There are over one-hundred high quality colour photocopies, home computer printouts, and digital files of British photographer Jo Spence’s work held in the collection at the Ryerson Image Centre (RIC) in Toronto, Canada – the largest repository of her memorial archive. Spence (British, 1934–1992) was a radical London-based activist, socialist-feminist photographer, writer, educator and collaborator whose photographic practice challenged the art world and museum’s fetishizing photographs through conventions such as limited edition prints as collector’s items.

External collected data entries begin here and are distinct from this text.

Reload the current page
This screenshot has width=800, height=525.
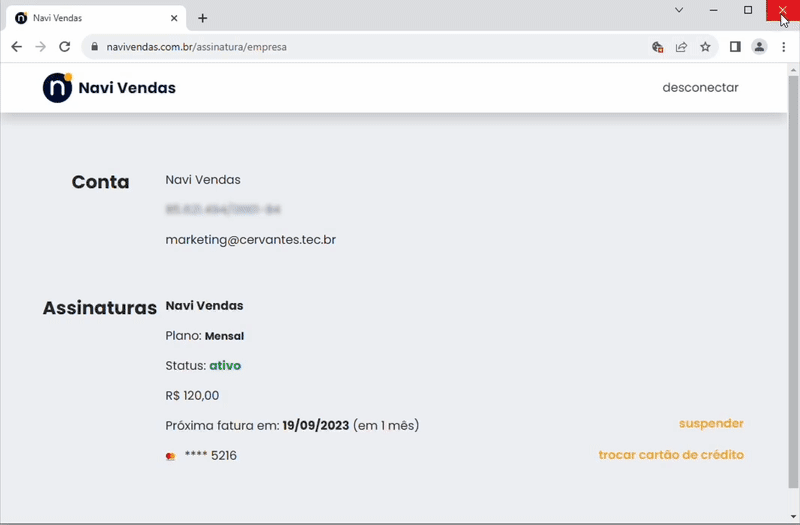coord(65,47)
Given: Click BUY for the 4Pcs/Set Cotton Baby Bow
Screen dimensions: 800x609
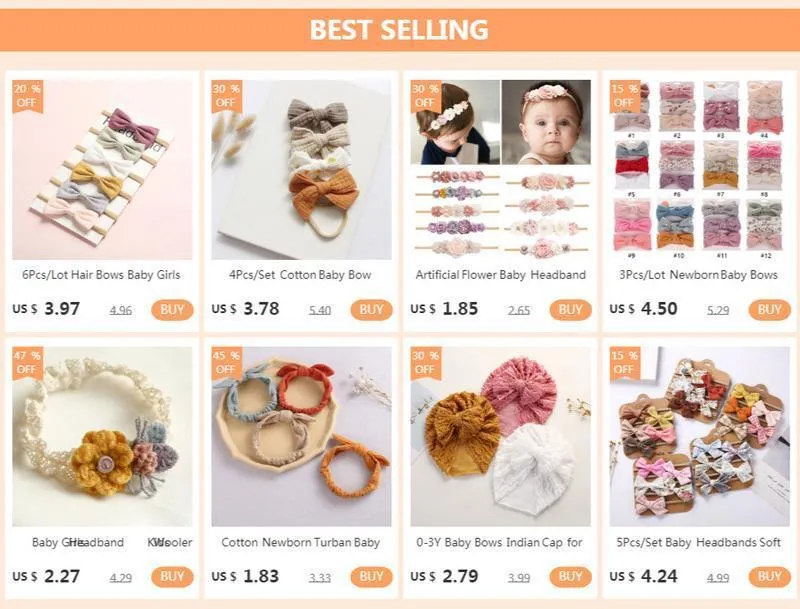Looking at the screenshot, I should (371, 310).
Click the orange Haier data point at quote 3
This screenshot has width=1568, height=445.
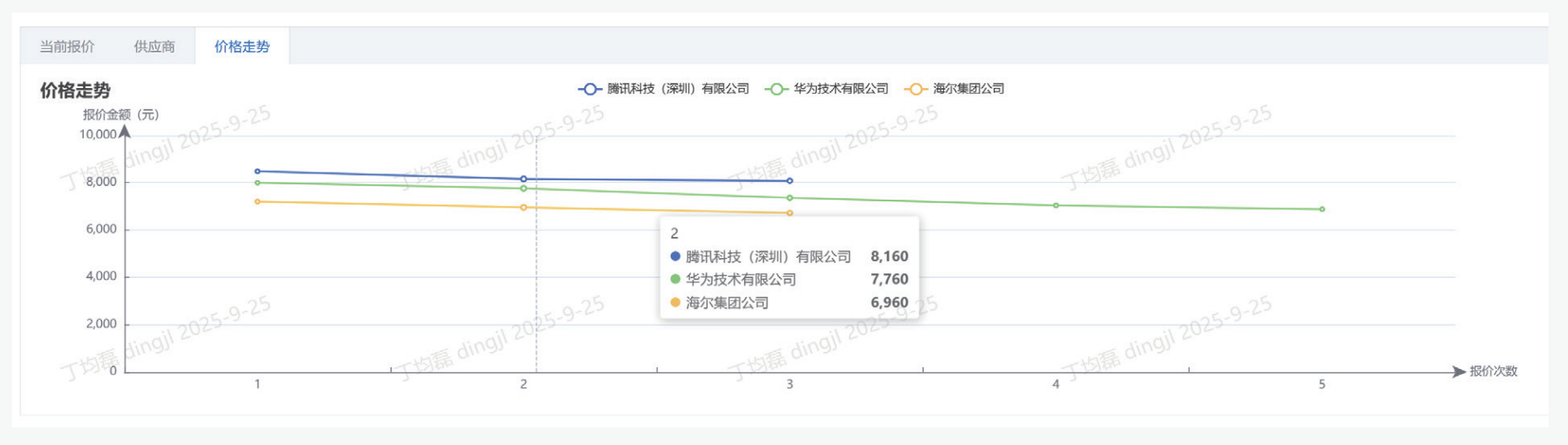[x=790, y=213]
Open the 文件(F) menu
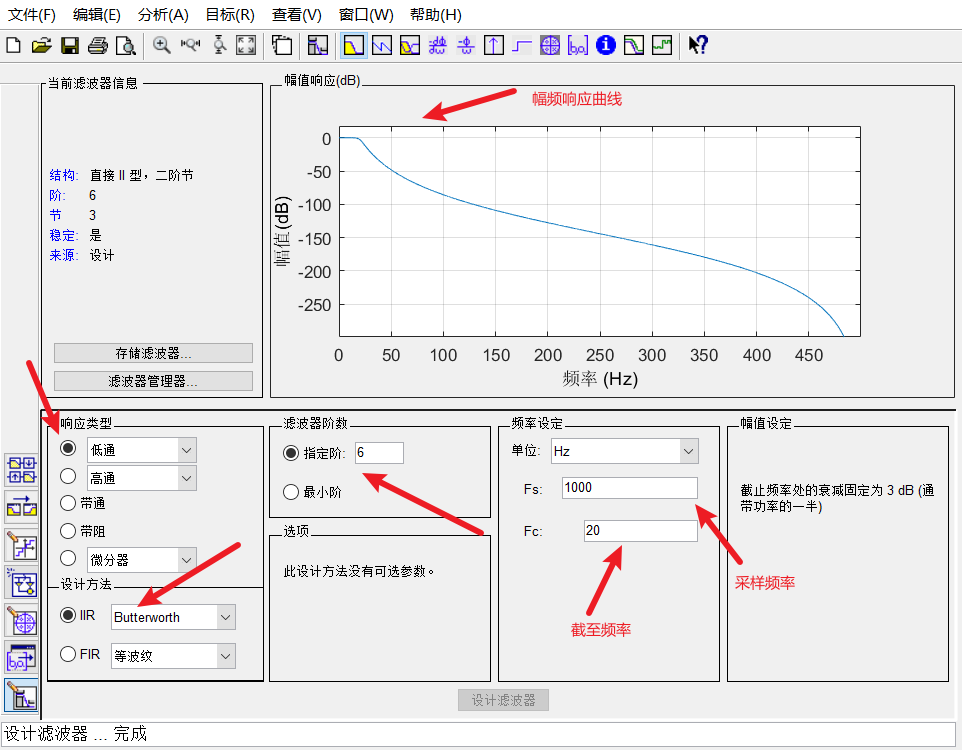962x750 pixels. (31, 15)
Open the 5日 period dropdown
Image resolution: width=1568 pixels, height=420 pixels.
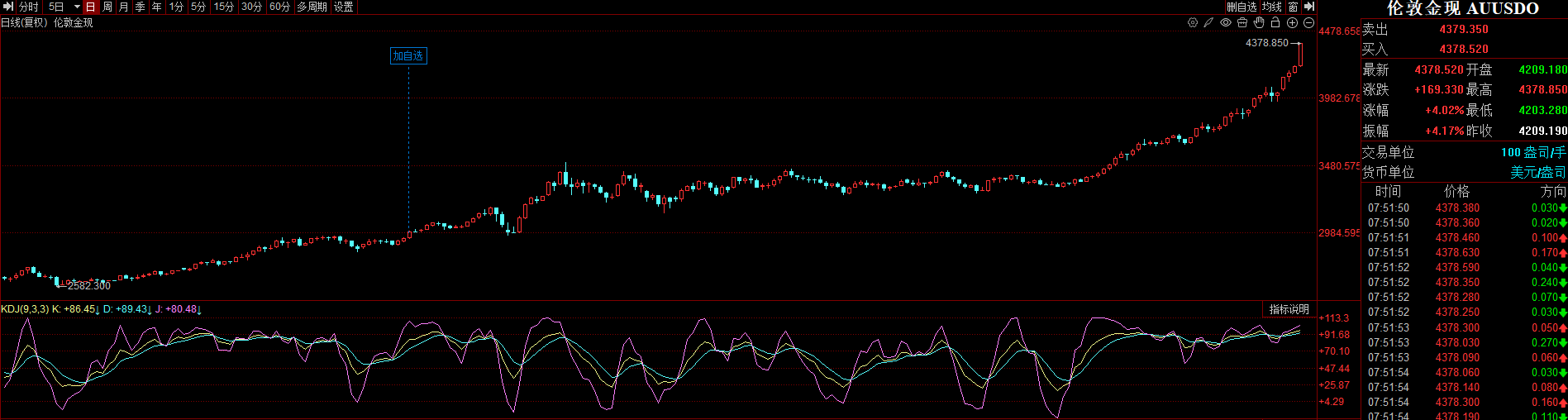tap(64, 7)
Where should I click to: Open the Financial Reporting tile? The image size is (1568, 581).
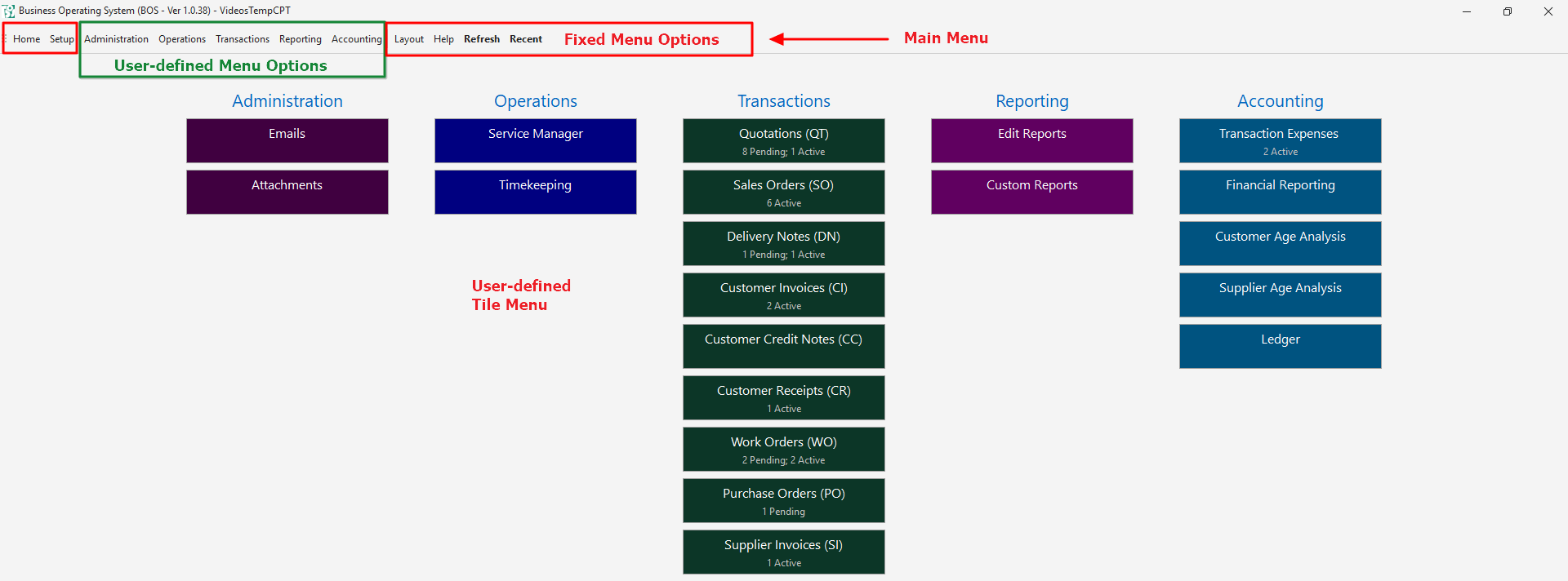click(x=1280, y=192)
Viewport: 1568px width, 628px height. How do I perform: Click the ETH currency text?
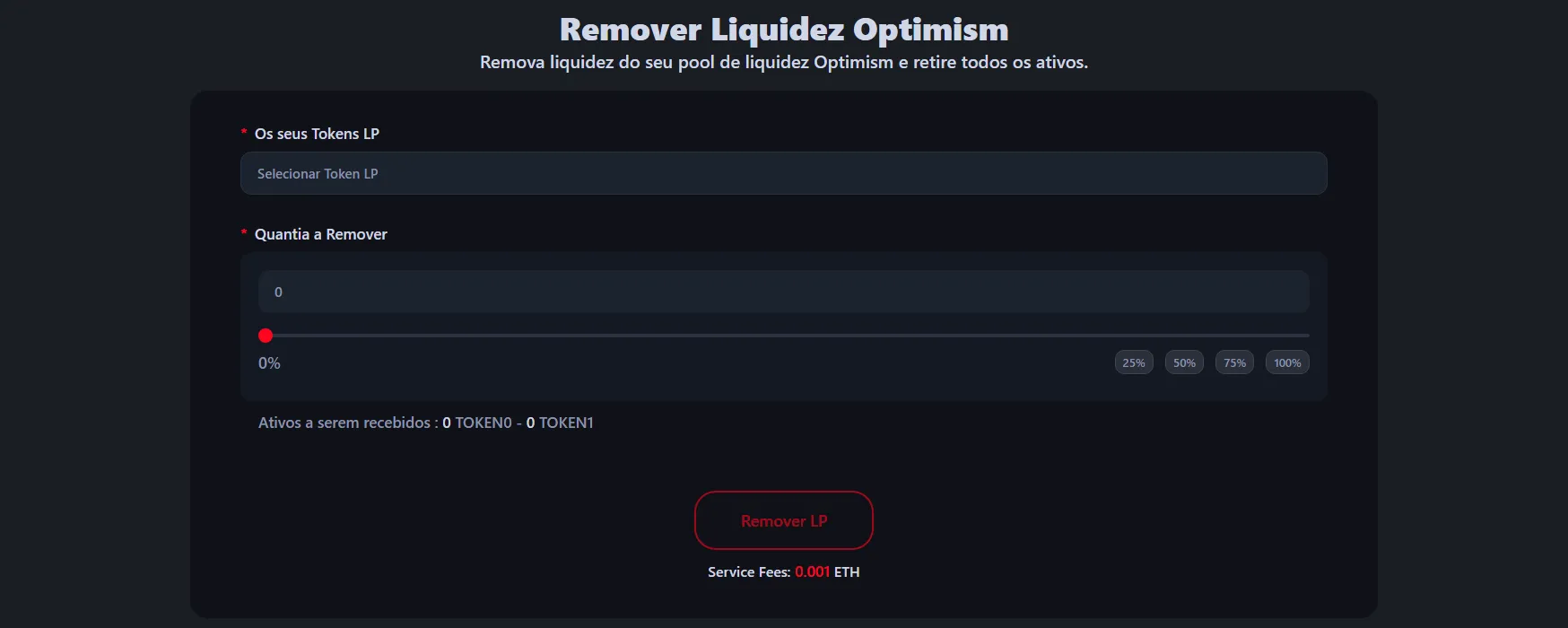[x=847, y=571]
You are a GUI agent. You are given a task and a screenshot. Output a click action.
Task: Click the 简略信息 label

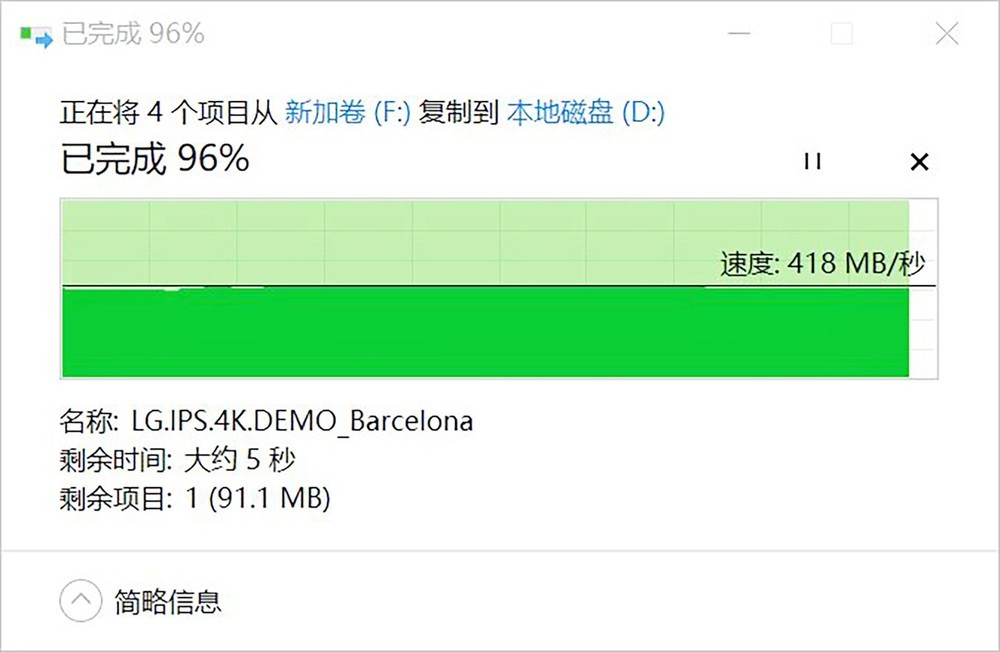168,602
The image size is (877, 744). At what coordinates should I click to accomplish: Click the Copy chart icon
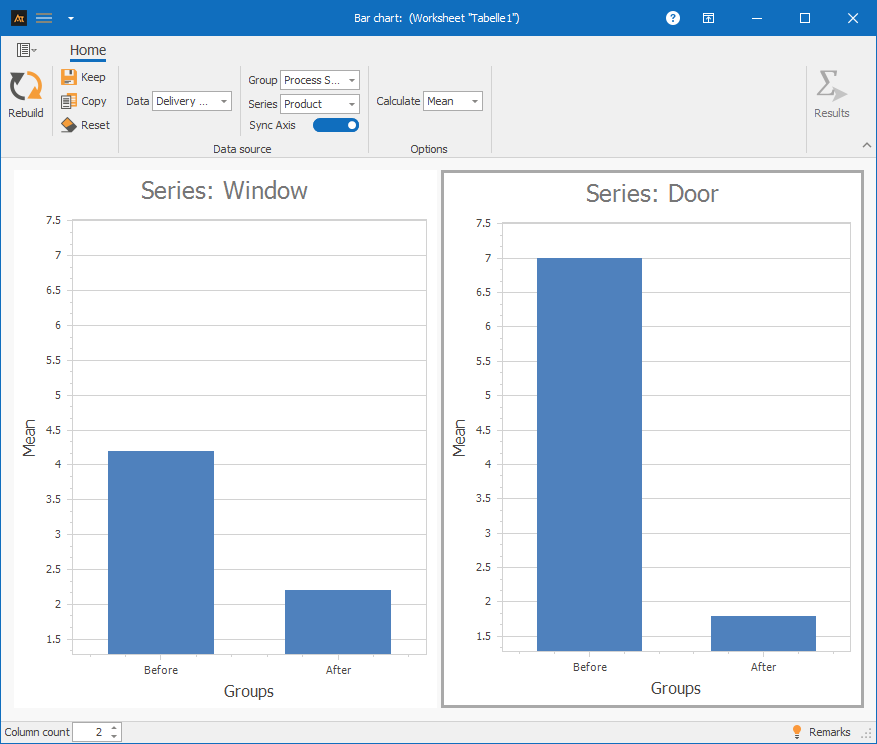pyautogui.click(x=69, y=101)
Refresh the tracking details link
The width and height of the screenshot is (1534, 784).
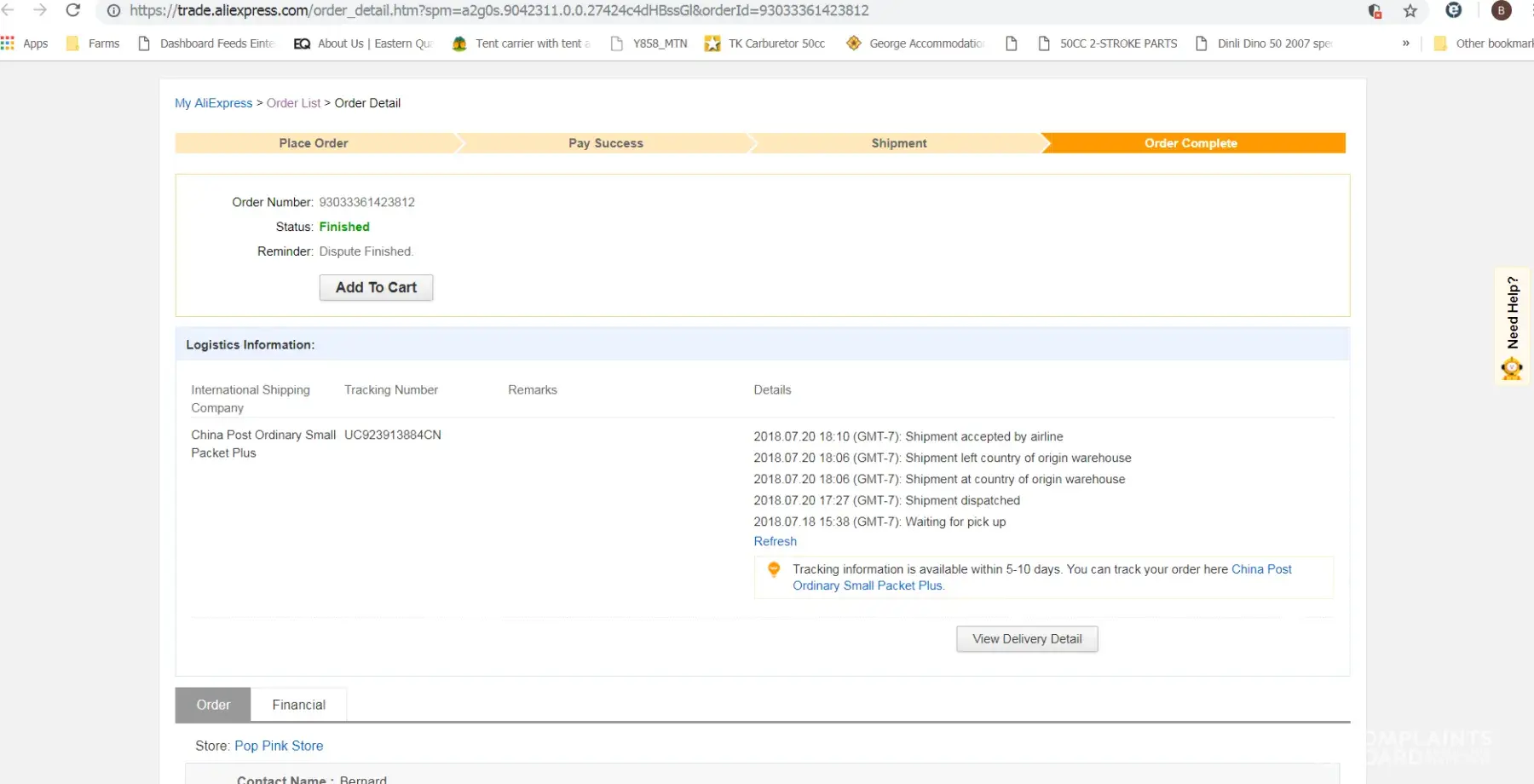775,541
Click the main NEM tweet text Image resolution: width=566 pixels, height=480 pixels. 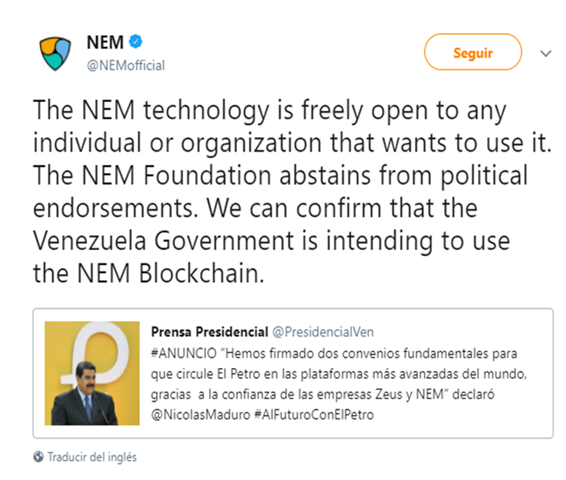[292, 191]
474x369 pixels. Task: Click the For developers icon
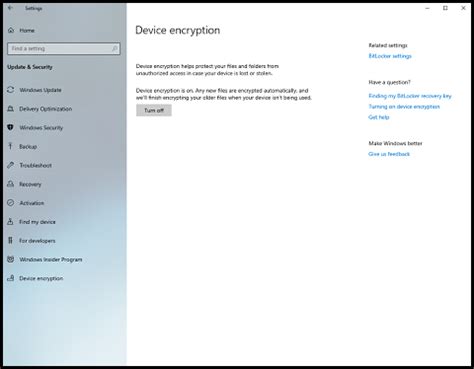click(x=10, y=240)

Together with one of her primary collaborators, Terry Dennett (British, 1938–2018), Spence founded Photography Workshop in 1974, an alternative archive, research hub and resource centre that grew out of their dissatisfaction with current modernist trends in British photography and desire to contribute towards social change. Easily made and inexpensive, I argue that unlike many of Spence’s ‘vintage’ works now subject to the contemporary art market, the RIC’s photocopies, print-outs and digital surrogates, are a continued manifestation of Spence and Dennett’s political project of prioritizing dissemination and the rhetoric of their photographic messages over and above all else.
 
Charlene Heath is Archives Assistant at the Ryerson Image Centre (RIC) in Toronto, Canada and a doctoral candidate in the joint program in Communication and Culture at Ryerson/York University in Toronto. She holds a BFA in Photography from the Nova Scotia College of Art and Design in Halifax, Nova Scotia, Canada and a MA in Photographic Preservation and Collections Management from Ryerson University in collaboration with the Eastman Museum in Rochester, New York, USA. She has written reviews and articles for BlackFlash Magazine, Photography & Culture,Aperture Blog, Revue d’art canadienne/Canadian Art Review (RACER) (forthcoming), and Transbordeur photographie (forthcoming). Through an analysis of the now dispersed Jo Spence Memorial Archive, her forthcoming dissertation considers the enduring legacy of political photographic practice in Britain in the 1970s and ‘80s.